Les femmes ont pris la parole lors du rassemblement spontané contre l'insécurité, mardi matin aux Chaînes-Brisées. L'intervention de Mylène Mathieu, au centre de la photo a été remarquée. Aline N'Guyen Van Vaï, ancienne de La France insoumise est à l'origine de ce rassemblement. • G. GUITTEAU
Une petite vingtaine de personnes a réagi, mardi matin à la demande de mobilisation contre l'insécurité après l'homicide volontaire perpétré contre un commerçant de Rémire, lundi soir.
L'émotion était forte, hier soir sur les réseaux sociaux quand la Guyane a appris l'attaque d'une supérette à Rémire vers 20h30 et le décès de son gérant.
Un groupe Whatsapp “coup giol” (coup de gueule) a proposé un rassemblement devant les Chaînes-Brisées à 10 heures, au bout du boulevard Mandela à Cayenne.

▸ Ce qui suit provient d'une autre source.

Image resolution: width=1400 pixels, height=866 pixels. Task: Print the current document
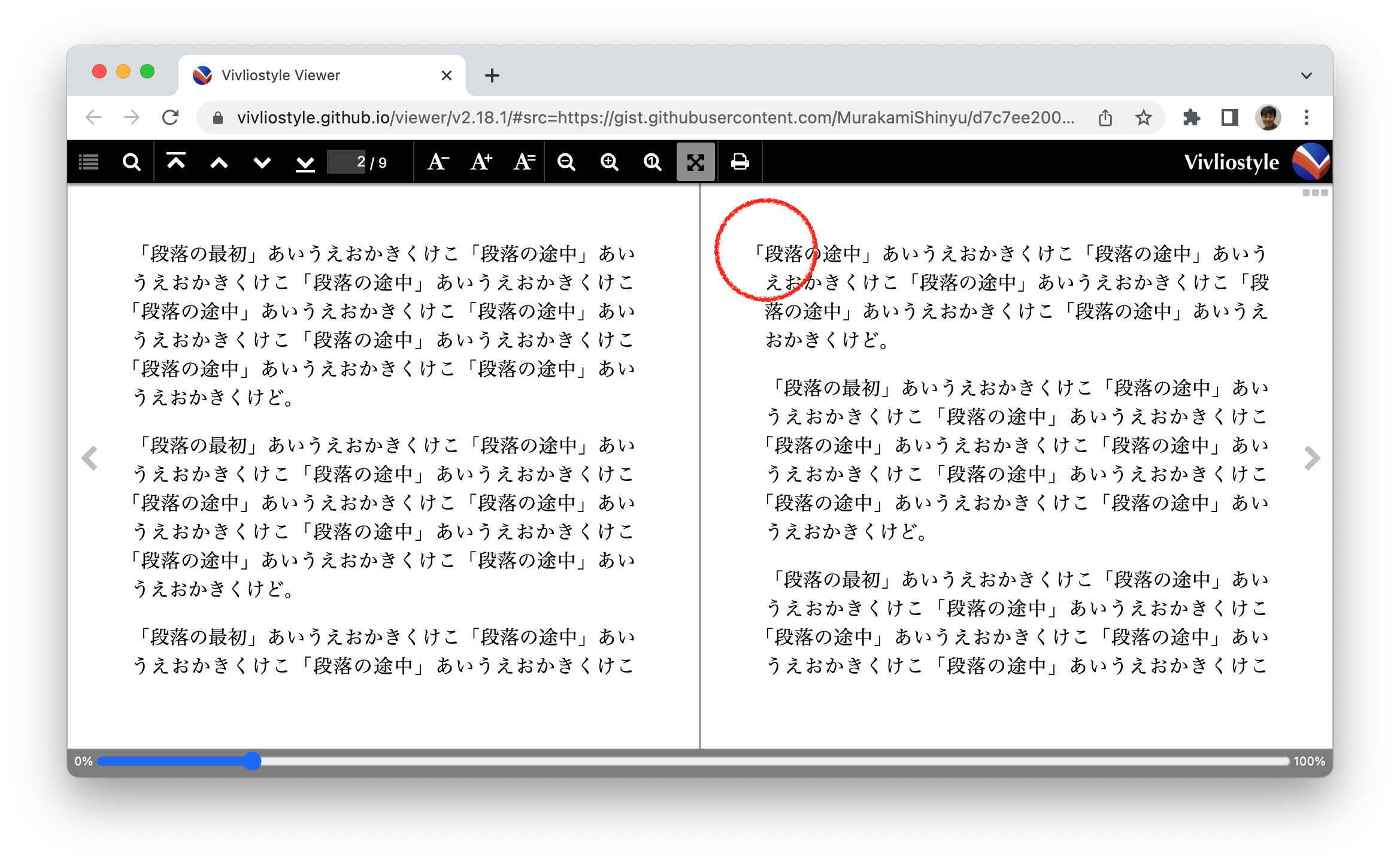[x=740, y=162]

Une petite vingtaine de personnes s'est déplacée. Un rassemblement décevant mais qui ne décourage pas les participants. Le ton était vif chez Mylène Mathieu l'ancienne candidate à la législature et représentante des infirmiers libéraux.

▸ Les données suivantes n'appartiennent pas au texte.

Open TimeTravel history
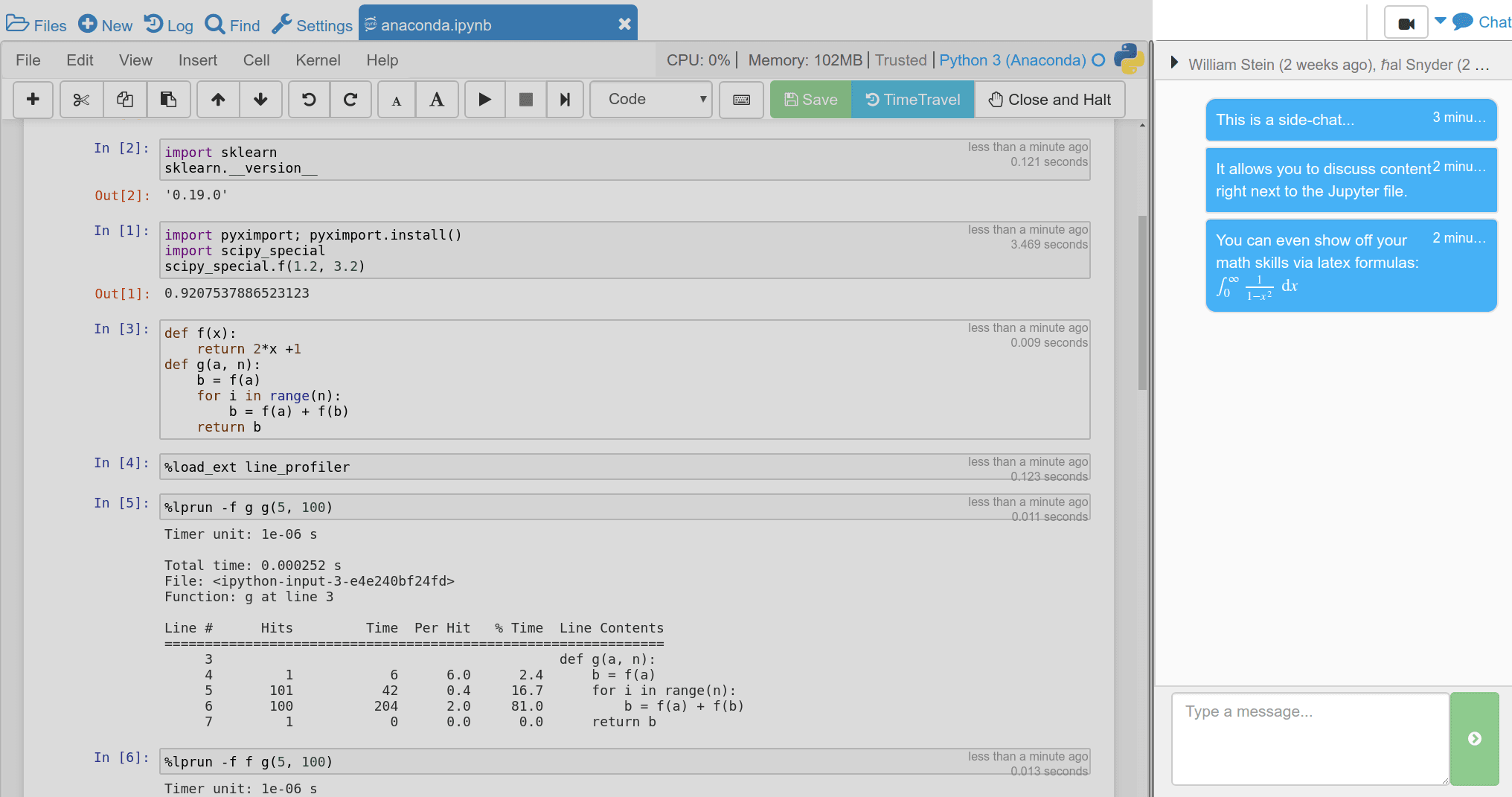 click(912, 99)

Nous avons laissé la parole à trois autres femmes présentes sous une forme de micro-trottoir. La question de la légitime défense, un droit très restrictif en France est remis en question. Gabriel Serville, quand il était député en 2016, après le meurtre de Patrice Clet plaidé pour « réformer une partie du code pénal et notamment faire évoluer les critères de légitime défense en Guyane » . Il se défendait alors de toute velléité « d'instaurer le droit de tuer » , mais réclamait pour les citoyens la « garantie de pouvoir vivre tranquillement chez eux » . « La population, précise-t-il, a le désagréable sentiment que la loi protège davantage les malfrats qu'elle ne protège les honnêtes citoyens. C'est à ce niveau-là que je voudrais qu'on inverse la tendance. » Les députés de Guyane, Davy Rimane et Jean-Victor Castor donnent une conférence, mercredi dès 8 heures, au dos du cimetière municipal, du côté du boulevard Mandela à Cayenne.

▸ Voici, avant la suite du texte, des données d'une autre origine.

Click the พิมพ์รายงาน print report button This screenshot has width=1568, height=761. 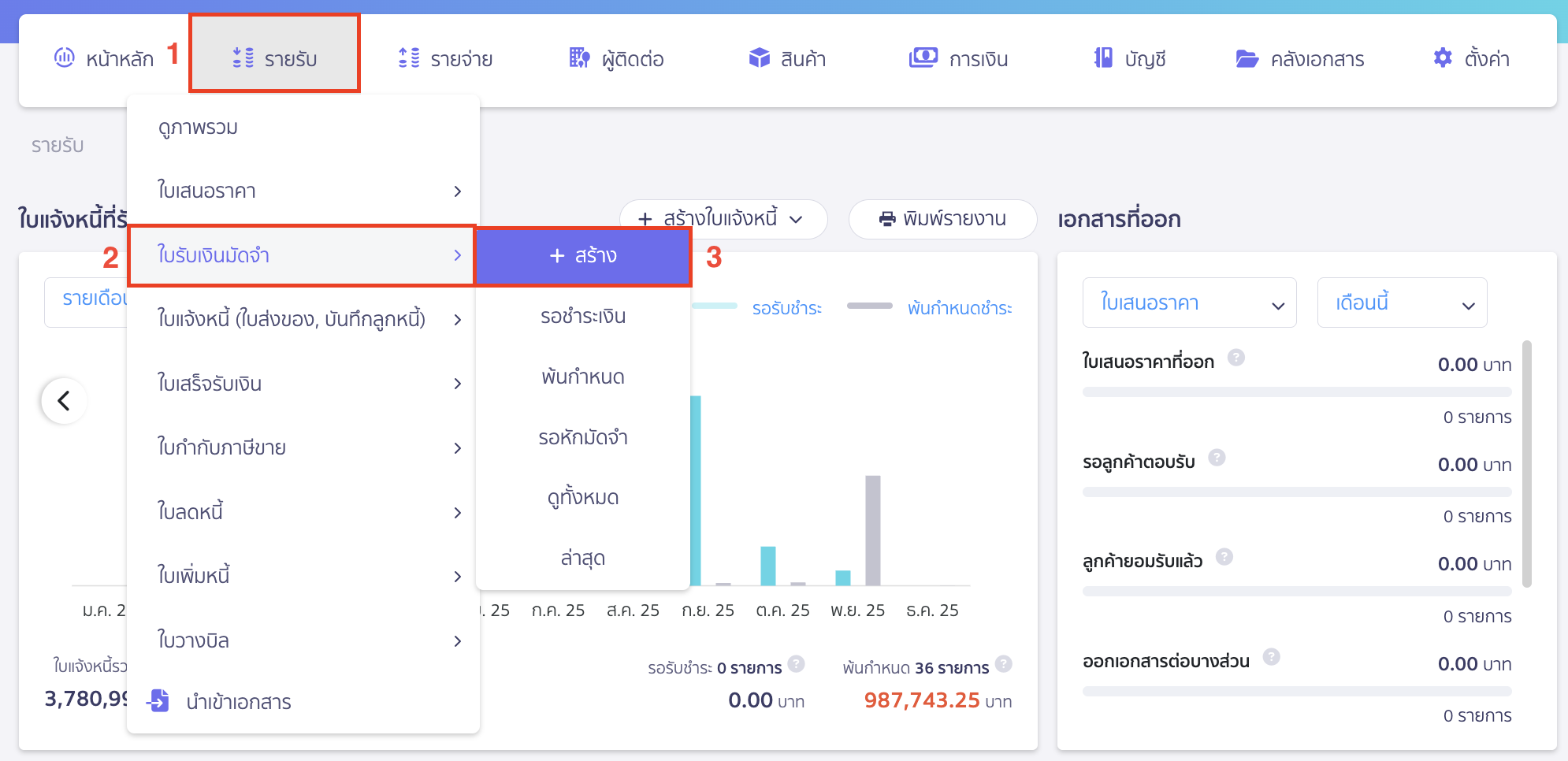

Aline N'Guyen Van Vaï souhaite que la population s'organise afin de se protéger.
• G. Guitteau
"Je prône la légitime défense"
Aline N'Guyen Van Vaï, membre du mouvement Guyane apaisée, réconciliée et apaisée : “ Il faut briser la violence comme on a brisé l'esclavage. C'est pour cela que le lieu de notre rassemblement à une importance. Nous devons nous organiser pour lutter contre cette insécurité. Bien entendu, nous devons toujours agir dans le cadre de la prévention mais nous devons aussi nous protéger. Je prône la légitime défense en cas d'agression. Les forces de l'ordre sont là mais pas assez nombreuses. Il faut les aider dans cette lutte. Comme disait,un membre de notre groupe hier soir : “Je préfère être en prison que six pieds sous terre.”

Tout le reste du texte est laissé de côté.